WHAT NEEDS TO BE DONE:
Copy every line of the records below where the word "Policy" occurs.
BEGIN
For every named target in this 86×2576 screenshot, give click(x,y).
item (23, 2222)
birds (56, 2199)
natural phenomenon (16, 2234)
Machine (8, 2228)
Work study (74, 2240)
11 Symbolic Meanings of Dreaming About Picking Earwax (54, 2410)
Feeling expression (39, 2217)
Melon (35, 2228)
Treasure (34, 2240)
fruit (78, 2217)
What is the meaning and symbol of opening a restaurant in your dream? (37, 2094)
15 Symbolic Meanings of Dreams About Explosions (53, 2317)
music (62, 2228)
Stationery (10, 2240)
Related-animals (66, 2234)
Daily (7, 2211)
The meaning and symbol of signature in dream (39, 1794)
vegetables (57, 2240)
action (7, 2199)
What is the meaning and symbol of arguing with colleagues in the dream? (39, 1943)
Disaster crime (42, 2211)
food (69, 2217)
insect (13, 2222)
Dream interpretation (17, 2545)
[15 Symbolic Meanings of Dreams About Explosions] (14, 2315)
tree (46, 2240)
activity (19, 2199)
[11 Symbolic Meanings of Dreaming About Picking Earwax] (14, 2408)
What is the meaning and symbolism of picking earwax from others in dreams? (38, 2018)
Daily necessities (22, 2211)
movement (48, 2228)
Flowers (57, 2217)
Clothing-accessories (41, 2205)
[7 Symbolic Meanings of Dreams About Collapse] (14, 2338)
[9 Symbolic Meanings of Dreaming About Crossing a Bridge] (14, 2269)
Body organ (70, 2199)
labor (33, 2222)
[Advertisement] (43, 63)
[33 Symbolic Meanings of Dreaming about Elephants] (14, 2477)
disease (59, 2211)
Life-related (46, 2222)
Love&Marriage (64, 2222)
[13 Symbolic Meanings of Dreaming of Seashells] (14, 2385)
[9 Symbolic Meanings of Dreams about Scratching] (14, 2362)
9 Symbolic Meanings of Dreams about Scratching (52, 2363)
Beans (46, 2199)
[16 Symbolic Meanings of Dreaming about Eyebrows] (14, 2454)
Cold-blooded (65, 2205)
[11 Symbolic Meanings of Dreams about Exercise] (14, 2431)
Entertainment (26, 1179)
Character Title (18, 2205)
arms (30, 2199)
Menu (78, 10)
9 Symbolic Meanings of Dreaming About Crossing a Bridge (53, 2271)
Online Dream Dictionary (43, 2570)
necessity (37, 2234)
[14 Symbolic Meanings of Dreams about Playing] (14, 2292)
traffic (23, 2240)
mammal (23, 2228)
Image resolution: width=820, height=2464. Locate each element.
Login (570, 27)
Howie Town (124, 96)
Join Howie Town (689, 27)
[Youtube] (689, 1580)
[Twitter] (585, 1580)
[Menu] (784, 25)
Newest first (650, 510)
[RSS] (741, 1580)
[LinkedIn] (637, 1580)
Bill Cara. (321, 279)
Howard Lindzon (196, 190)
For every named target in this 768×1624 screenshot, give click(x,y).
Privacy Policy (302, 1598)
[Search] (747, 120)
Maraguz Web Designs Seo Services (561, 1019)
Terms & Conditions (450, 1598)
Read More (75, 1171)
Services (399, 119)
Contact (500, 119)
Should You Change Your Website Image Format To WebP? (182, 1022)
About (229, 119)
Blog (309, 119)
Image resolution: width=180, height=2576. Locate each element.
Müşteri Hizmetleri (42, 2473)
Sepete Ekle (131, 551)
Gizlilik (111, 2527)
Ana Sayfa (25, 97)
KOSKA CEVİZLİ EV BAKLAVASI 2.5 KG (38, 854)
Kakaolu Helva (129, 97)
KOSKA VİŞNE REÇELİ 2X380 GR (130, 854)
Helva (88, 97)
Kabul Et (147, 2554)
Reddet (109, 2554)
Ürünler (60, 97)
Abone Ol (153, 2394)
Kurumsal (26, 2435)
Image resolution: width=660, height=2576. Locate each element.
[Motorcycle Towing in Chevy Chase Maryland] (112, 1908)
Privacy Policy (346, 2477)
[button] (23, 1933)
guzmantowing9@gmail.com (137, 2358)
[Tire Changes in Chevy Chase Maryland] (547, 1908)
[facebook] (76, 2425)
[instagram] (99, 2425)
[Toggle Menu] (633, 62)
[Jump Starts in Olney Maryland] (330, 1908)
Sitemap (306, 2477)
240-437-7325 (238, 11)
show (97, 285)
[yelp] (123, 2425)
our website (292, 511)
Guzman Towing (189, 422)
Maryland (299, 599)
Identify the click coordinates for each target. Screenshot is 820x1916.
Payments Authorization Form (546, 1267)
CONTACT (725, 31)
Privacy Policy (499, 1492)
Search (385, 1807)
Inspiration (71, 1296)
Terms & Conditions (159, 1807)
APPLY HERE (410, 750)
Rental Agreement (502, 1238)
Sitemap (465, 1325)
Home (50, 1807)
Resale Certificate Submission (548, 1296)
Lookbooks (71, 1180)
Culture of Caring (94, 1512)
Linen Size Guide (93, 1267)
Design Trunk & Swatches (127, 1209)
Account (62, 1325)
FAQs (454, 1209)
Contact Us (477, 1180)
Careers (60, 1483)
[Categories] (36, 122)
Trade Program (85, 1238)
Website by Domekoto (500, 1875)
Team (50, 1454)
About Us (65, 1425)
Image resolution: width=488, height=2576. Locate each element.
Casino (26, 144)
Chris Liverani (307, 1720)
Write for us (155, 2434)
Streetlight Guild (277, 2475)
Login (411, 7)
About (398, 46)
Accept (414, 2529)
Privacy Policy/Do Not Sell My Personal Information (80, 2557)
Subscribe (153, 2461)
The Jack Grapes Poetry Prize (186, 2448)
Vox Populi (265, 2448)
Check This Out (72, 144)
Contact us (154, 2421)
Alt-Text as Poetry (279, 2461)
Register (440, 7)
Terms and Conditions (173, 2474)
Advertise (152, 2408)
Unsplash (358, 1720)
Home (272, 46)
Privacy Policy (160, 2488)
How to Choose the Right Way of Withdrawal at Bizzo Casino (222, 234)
END
TASK SOLUTION:
Privacy Policy (302, 1598)
Privacy Policy (346, 2477)
Privacy Policy (499, 1492)
Privacy Policy/Do Not Sell My Personal Information (80, 2557)
Privacy Policy (160, 2488)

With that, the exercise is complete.